Copy out every line in the rows below that contains the string "coordinates".

Supplied records:
:::
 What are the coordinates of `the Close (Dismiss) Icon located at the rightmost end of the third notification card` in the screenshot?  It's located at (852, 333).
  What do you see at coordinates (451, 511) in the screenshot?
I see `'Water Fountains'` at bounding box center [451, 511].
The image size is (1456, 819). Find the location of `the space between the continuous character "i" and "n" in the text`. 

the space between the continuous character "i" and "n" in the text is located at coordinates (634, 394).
:::
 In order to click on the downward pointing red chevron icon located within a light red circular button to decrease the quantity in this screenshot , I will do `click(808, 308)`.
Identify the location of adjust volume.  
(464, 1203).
:::
Answer to the exercise:
 What are the coordinates of `the Close (Dismiss) Icon located at the rightmost end of the third notification card` in the screenshot?  It's located at (852, 333).
  What do you see at coordinates (451, 511) in the screenshot?
the space between the continuous character "i" and "n" in the text is located at coordinates (634, 394).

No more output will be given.